Execution time is shocking. I implemented the same test case in three different tools to collect some execution time data. Testing a Java Swing client using vanilla QuickTest Professional took 20 seconds to execute. vanilla Rational Functional Tester took 50, RRAFS took over 4 and a half minutes! Thats a huge 1700% slower than QuickTest Professional.

SAFS makes it difficult to attract and retain skilled software testing engineers: Skilled staff don’t want to write SAFS data tables. They want to write some code and make an elegant efficient solution where they are in control. They need intellectual challenges of which SAFS excel sheets can’t provide. If I am ever in a job interview again and I hear the word “SAFS” I will make a quick exit for the fire escape.

Test Automation is context driven; but SAFS tries to be a ‘one size fits all’ framework: One of the reasons I love Watir so much is that it isn’t a framework or a tool, but a library. As Bret Pettichord says:

To some degree this is simply a matter of seeing Watir as a library rather than a tool. Although we want to grow Watir and make it into something that is reasonably able to be the basis of a testing framework, we also want it to be flexible enough to allow people to adapt it to their own needs.

Using binary excel files, such as SAFS ‘Test Generator’, makes it difficult to collaborate on test scripts. When you have tests defined in an excel file which is being simultaneously updated by two different people, it is difficult to compare and merge those changes. It is so much easier to do this if you use straight ASCII files (such as ruby scripts!) using a standard SVN client such as tortoise.

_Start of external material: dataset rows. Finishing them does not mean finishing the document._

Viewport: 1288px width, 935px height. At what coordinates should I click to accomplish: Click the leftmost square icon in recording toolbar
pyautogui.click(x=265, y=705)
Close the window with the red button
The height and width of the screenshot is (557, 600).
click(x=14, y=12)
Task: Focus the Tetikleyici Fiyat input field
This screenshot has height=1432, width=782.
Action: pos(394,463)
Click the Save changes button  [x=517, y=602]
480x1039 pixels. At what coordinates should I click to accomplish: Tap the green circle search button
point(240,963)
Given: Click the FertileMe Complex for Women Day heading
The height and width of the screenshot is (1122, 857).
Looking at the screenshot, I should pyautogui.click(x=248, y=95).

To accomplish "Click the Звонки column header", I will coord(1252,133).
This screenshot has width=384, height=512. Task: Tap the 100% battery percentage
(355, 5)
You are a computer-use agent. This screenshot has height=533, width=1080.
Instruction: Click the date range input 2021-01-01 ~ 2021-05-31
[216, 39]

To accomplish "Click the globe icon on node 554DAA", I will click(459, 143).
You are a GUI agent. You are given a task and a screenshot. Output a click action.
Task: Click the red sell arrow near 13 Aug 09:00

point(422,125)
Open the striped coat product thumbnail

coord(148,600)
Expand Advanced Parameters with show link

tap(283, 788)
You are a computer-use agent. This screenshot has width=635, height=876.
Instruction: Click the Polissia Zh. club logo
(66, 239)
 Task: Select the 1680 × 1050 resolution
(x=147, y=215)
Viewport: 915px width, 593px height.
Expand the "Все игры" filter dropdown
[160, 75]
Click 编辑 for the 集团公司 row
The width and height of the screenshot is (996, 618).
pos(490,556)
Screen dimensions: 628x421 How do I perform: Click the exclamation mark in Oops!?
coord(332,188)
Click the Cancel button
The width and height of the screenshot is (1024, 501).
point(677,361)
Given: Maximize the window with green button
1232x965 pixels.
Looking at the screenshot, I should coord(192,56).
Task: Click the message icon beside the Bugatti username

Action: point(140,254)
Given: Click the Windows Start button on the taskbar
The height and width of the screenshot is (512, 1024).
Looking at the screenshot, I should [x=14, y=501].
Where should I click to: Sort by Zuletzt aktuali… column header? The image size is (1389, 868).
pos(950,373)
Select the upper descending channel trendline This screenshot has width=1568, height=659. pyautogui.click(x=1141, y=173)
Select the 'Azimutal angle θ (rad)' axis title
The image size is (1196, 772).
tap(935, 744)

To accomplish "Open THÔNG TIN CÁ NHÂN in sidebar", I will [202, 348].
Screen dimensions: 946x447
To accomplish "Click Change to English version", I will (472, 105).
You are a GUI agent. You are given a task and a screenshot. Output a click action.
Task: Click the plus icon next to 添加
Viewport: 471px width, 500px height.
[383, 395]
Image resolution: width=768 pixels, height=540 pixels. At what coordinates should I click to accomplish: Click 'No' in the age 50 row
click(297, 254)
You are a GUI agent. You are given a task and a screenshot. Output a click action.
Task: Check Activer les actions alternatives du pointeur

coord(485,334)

You can’t compile or syntax check a SAFS excel file; the feedback loop is too long. To work out if your SAFS script is right you have to generate the SAFS low level files and run the test, only then can you can realise that you made a small typo on one of the steps. Start all over again.

The ‘Process Container’ screen mapper doesn’t support frequent screen changes. Each time a screen changes, even if it’s only a single field, you need to ‘remap’ the whole screen. What makes this worse is that all previous customisation of screen element names (from the defaults) is lost, so potentially all your scripts will no longer run.

So there it is. This is why I don’t like SAFS. I will be really interested to know if anyone out there actually loves likes SAFS and if so, how they get around what I have mentioned above.

* See Bret Pettichord’s excellent “HomeBrew Test Automation” presentation (PDF – Page 26)
** Picture by r80o (Creative Commons)

2 thoughts on “Why SAFS sucks

  1. Actually I’m not sure wheter to give SAFS a try or not. Some of the points you mentioned don’t really encourage to use SAFS (three tiered decomposition, global variables, execution time, missing syntax check, ‘Process Container’ screen mapper) – but some points sound quite logically to me. The framework holds the control and it simplifies the usage of a test tool like Functional Tester. Of course thats not exactly what a developer wants but if you have a bunch of testers with little technical abilities (especially no programming skills) and must provide them with a solution which allows them to automate their regression tests themselves you are forced to find a solution like SAFS. Otherwise you have to write an additional abstraction layer on yourself…

  2. There are strong benefits in using excel sheets or the like to drive automated tests but the problem with SAFS is that the test script design is also done in excel.

    I think you really need a technical tester/programmer to do the hard work of designing a maintainable automated testing framework to suit your context and that can be easily used by the other non technical testers. This means providing a excel template that can be used by non technical testers to design test cases. The excel template should be abstracted from the code and be business focussed. This way it will provide a nice bridge between the test case design and the test script design.

    If I didn’t have, and couldn’t get, a technical resource to design a maintainable contextual automation framework I wouldn’t recommend automated testing because I believe it ultimately won’t be successful and will let your project down.